The Accident Pyramid says for every 600 near misses, there are 30 accidents with property damage, 10 minor injury (first aid only) accidents and one serious injury accident. If you want to reduce serious injuries focus on the near misses, property damage accidents and minor injury accidents.
Counting near misses is a leading indicator. Want to get more near misses reported? Stop calling them near misses. Instead, call them good catches. Make sure there’s a way to report good catches confidentially. Key: Employees should have no fear of retribution for reporting. - Tear down silos. Companies need to have divisions. That’s OK. Silos are the kiss of death. What constitutes a silo? It’s a state of mind. If someone else is drowning, “too bad.” That’s a silo.
Fielkow says once upon a time, he would have Operations meetings on Monday, and he would hear a lot about how the Safety team doesn’t get it. He’d have Safety meetings on Tuesdays, and he’d hear about Operations playing cat and mouse.
On Tuesday night, Fielkow says he’d take two aspirin and try to figure out how to create harmony. Fielkow says he created his own silos – it was his own fault.

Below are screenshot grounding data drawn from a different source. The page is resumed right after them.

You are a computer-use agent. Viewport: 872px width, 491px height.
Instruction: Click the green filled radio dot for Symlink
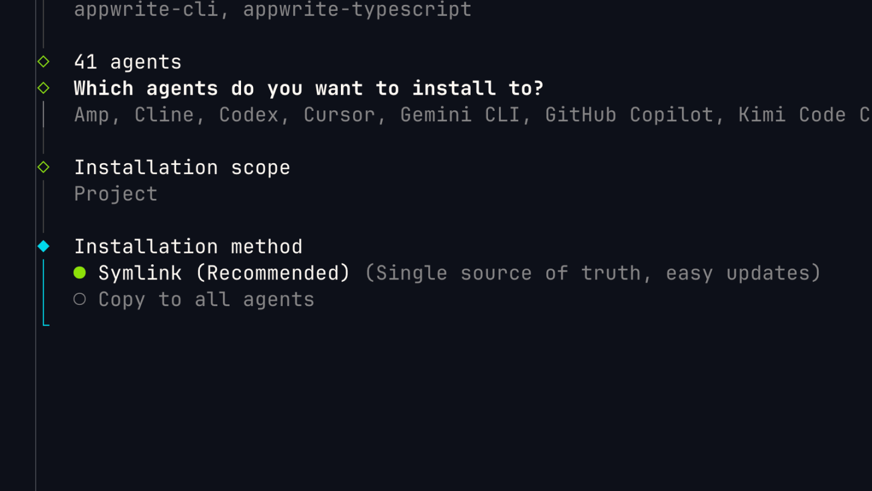79,272
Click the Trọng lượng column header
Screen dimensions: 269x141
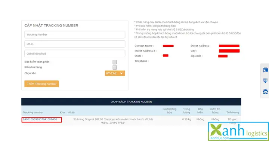186,111
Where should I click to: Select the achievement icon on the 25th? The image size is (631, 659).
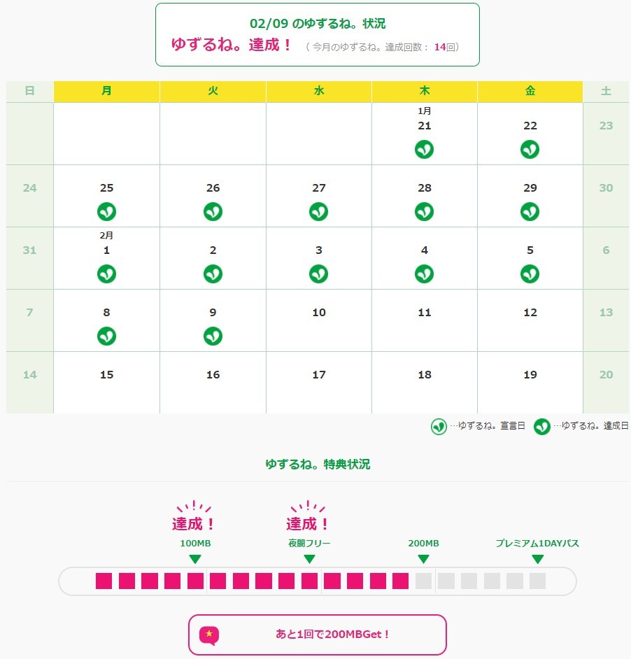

We create silos by how we incentivize people and who we invite to the table at meetings. So Fielkow doesn’t have Operations or Safety meetings anymore. Now they’re in the room together. Every company has silos, and generally they’re there because the company built them.

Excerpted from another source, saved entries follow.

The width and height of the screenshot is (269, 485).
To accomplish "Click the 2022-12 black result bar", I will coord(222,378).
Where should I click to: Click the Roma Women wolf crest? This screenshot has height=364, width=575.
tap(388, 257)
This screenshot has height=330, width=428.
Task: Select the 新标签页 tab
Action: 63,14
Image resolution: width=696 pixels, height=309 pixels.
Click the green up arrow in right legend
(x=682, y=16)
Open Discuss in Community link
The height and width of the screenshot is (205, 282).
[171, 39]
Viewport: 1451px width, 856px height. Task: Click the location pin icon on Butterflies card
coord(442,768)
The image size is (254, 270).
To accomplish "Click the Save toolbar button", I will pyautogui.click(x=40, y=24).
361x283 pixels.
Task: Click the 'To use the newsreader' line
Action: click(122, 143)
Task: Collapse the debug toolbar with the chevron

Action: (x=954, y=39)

Here’s a story Fielkow heard about another company: They had an Operations Manager and a Safety Manager who were both great, but they hated each other. They couldn’t get along. So the company president told them they were going to switch jobs for two years. They couldn’t wait to get back to their old jobs, and they had a new respect for the other person and their challenges. Can all companies do that? No.

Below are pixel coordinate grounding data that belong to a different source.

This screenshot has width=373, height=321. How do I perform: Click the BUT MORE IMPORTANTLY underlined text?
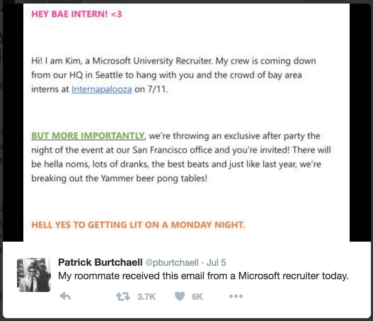[88, 136]
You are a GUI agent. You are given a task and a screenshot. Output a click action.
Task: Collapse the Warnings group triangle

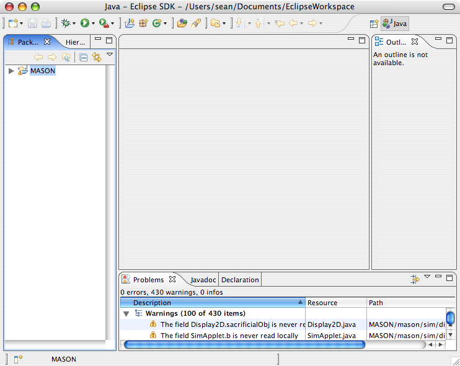pos(126,313)
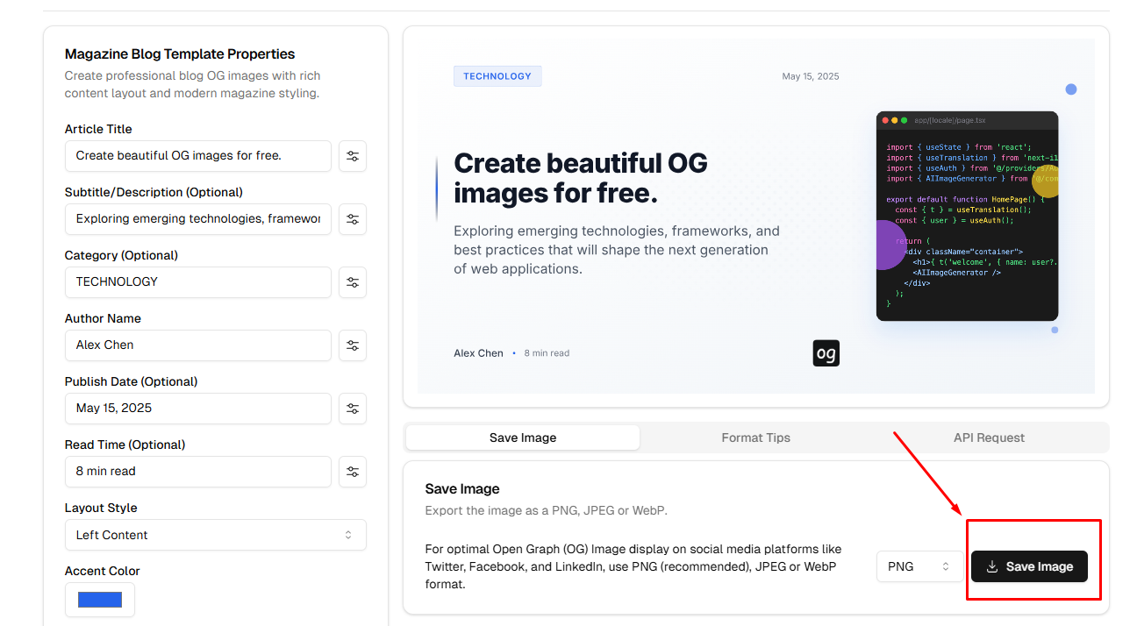
Task: Open adjustment icon next to Read Time
Action: coord(353,472)
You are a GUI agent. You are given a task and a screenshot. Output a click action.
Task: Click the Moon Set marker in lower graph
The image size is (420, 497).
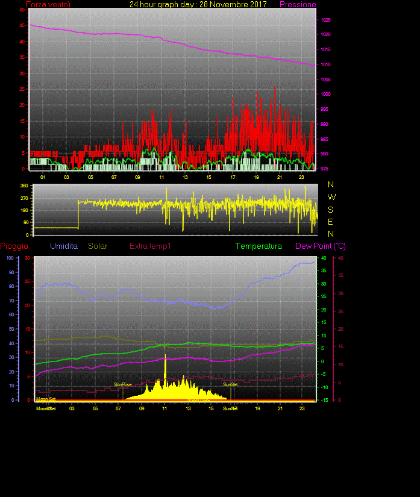tap(46, 399)

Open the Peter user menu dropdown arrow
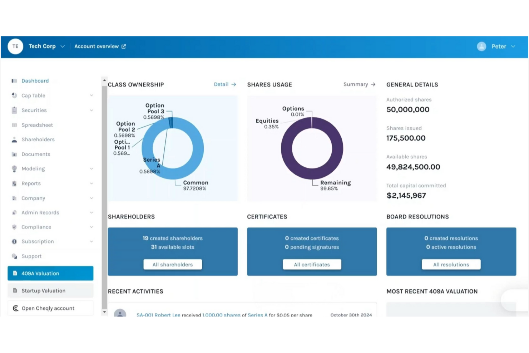(x=513, y=46)
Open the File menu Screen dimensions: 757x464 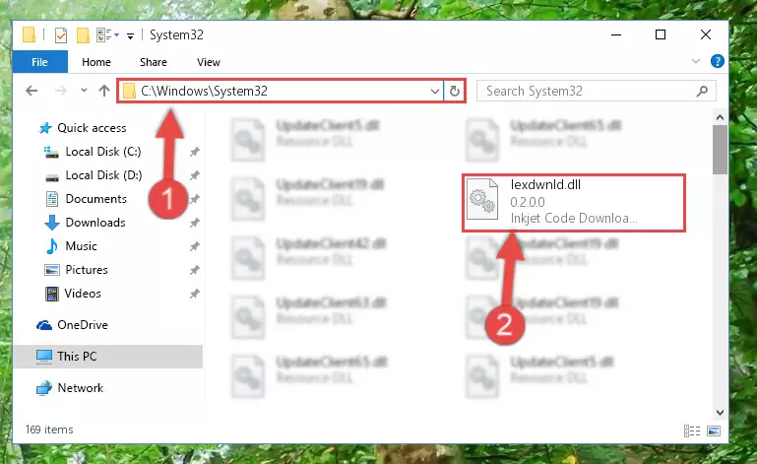point(39,62)
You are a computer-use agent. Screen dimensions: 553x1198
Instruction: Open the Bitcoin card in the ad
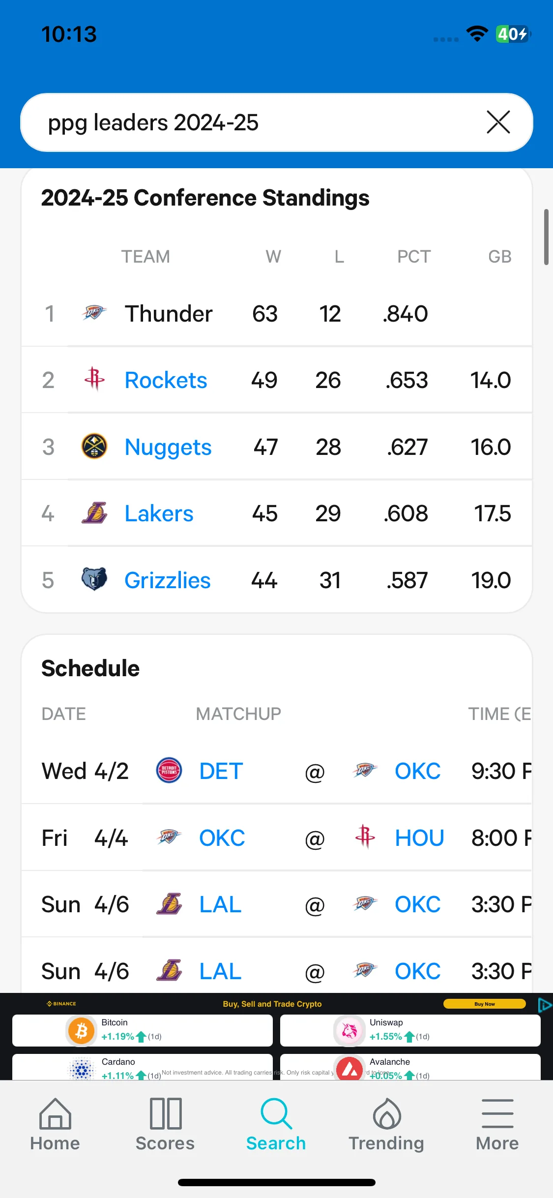pos(143,1030)
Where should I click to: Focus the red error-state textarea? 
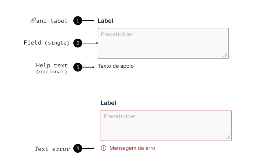point(166,126)
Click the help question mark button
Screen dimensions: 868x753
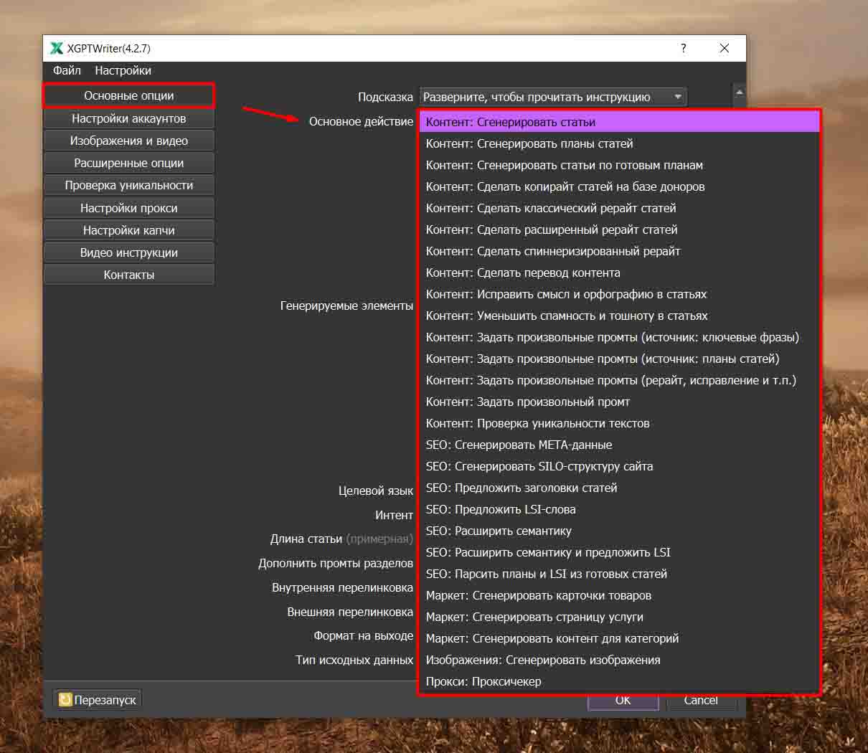point(683,49)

But Fielkow says at GTI they have ride-alongs with their drivers. It helps others appreciate what goes into being a truck driver.
When it comes to safety and silos, Fielkow says there’s one thing that has to be understood: Operations is responsible for the execution of Safety. Safety pros must teach, train, coach, mentor and ensure accountability. But companies can’t allow the safety department to become the receptacle for safety problems because that’s not teaching teams how to address the safety issues and practice prevention.
Allowing people to think safety isn’t their responsibility is a dangerous silo. Why? Because it allows workers to think that safety is the responsibility of the Safety department, instead of being responsible for it themselves. - You can’t win them all, don’t try. Your employees have to be at the intersection of your company values and being technically excellent, according to Fielkow.
When you have a person who is really aligned with your values but isn’t technically competent, you’re going to try to train that person, or else they can’t be at the company.
But what about an employee who is technically proficient, but they think the rules don’t apply to them? Now you have a big problem.
You might think, “We’re busy, I don’t have time to fire this person.” You don’t have to fire the person. Coach them. And then coach them some more. But at some point you have to come to the realization that some people are uncoachable.
Here’s a mistake Fielkow says he made. They had a driver who was a real team player. His attitude: Where and when do you need me? I’m there. Common sense said he was able to do this because he was probably cutting corners.
One day Fielkow was driving to work, and a truck passed him at 80 mph in a 50 mph zone. It was that driver. It was a wakeup call. The driver was fired.
If you look the other way in these situations, you’re sending a horrible message to those working their tails off to get their jobs done and live up to your values. It tells them that they don’t matter.
When you’re trying to enact change, Fielkow says you’ll have 20% who know where you’re going and why; 60% who are scared, and that’s OK; and 20% who have made up their minds and miss the good old days of the way we used to do things. You’re better off without the last 20%. The faster you lose those people, the faster you can make change.